Every single topic after this — variables, functions, APIs, AI — depends on the same fundamental chain: input -> execute -> output.

Get this working now, and nothing later will feel like hieroglyphics.

Quick Quiz (3 min)

  1. Change name to your own name.
  2. Add goal = "I want to use Python to..." and print it.
  3. Deliberately write Print instead of print, read the error, then fix it.

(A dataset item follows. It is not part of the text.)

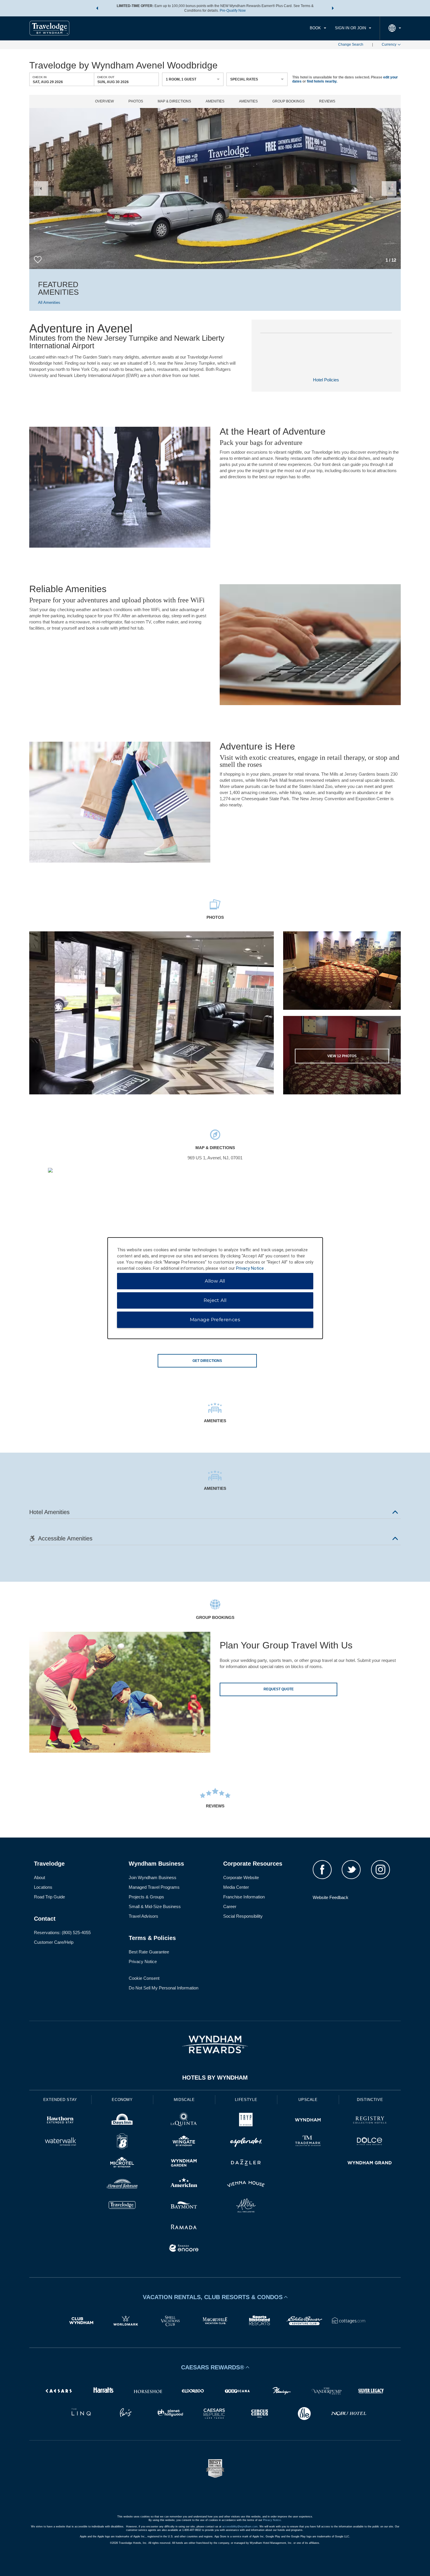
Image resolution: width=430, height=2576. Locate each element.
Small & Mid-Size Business (155, 1906)
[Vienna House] (246, 2184)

Quiz Rubric & Grading Criteria

  • Direction: write runnable code that covers the core requirements and edge cases from the prompt.
  • Criterion 1 (Correctness): main flow produces correct results, key branches execute.
  • Criterion 2 (Readability): clear variable names, no excessive nesting.
  • Criterion 3 (Robustness): basic protection against empty values, type errors, or unexpected input.

Take-Home Task

Write a 3-line self-introduction program:

  • Your name
  • Current job/role
  • Why you're learning Python

Acceptance Criteria

You can independently:

  • Type and run your first Python code
  • Explain what "variable" and "output" each do
  • Read a simple error message and fix the problem

Common Errors & Debugging Steps (Beginner Edition)

  • Error message looks like gibberish: read the last line for the error type (TypeError, NameError, etc.), then trace back to the offending line.
  • Not sure what a variable holds: drop a temporary print(variable, type(variable)) to check.
  • Changed code but nothing happened: make sure you saved the file, you're running the right file, and your terminal environment (venv) is correct.

Common Misconceptions

  • Misconception: you need to understand advanced concepts in lesson one.

  • Reality: the goal here is "get it running and build confidence." That's it.

  • Misconception: getting an error means you're not cut out for programming.

  • Reality: errors are feedback, not a verdict on your abilities.